Management and Brokerage Agreements. Co-owners may enter
into management or brokerage agreements with an agent, which must be renewable
at least once a year. The agent may be the sponsor or a co-owner (or any person
related to the sponsor or a co-owner), but may not be a lessee. The management
agreement may authorize the manager to maintain a common bank account for the
collection and deposit of rents, and to offset expenses associated with the
property and revenues before disbursing each co-owner’s share of net revenues.
The manager must disburse to the co-owners their shares of net revenues within three
months of the date of receipt of those revenues irrespective of circumstances.
Further, the management agreement also may authorize the manager to prepare
statements for the co-owners showing their shares of revenue and costs from the
property, and to obtain or modify insurance on the property and to negotiate
modifications of the terms of any lease or any indebtedness encumbering the
property (subject to the approval of the co-owners). (See Rev. Proc. 2002-22 Section
6.05 for conditions relating to the approval of lease and debt modifications.)
The determination of any fees paid by the co-ownership to the manager may not
depend, in whole or in part, on the income or profits derived by any person
from the property, and may not exceed the fair-market value of the manager’s
services. Any fee paid by the co-ownership to a broker must be comparable to
fees paid by unrelated parties to a broker for similar services.
Leasing Agreements. All leasing arrangements must be bona
fide leases for federal tax purposes. Rents paid by a lessee must reflect the
fair-market value for the use of the property and may not depend, in whole or
in part, on the income or profits derived by any person from the property
leased (other than an amount based on a fixed percentage or percentages of
receipts or sales). (See Rev.

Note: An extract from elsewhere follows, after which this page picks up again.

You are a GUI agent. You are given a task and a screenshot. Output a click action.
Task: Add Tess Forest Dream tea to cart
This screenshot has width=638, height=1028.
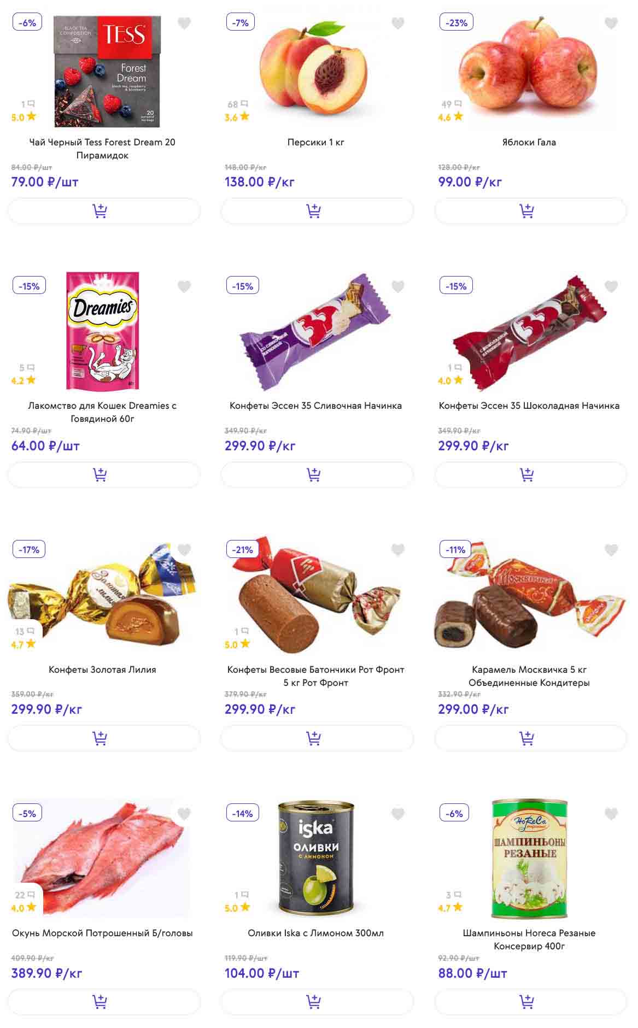coord(104,211)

Proc. 2002-22 Section 856(d)(2)(A) and the
regulations therein.) This means that the amount of rent paid by a lessee may
not be based on a percentage of net income from the property, cash flow,
increases in equity, or similar arrangements.
Loan Agreements. The lender may not be a person related to
any co-owner, the sponsor, the manager, or any lessee of the property for any
debt that encumbers the property or any debt incurred to acquire an undivided
interest in the property.
Payments to Sponsor. Except as otherwise provided, the
amount of any payment to a sponsor for the acquisition of the co-ownership
interest (and the amount of any fees paid to a sponsor for services) must
reflect the fair-market value of the acquired co-ownership interest (or the
services rendered) and may not depend, in whole or in part, on the income or
profits derived by any person from the property.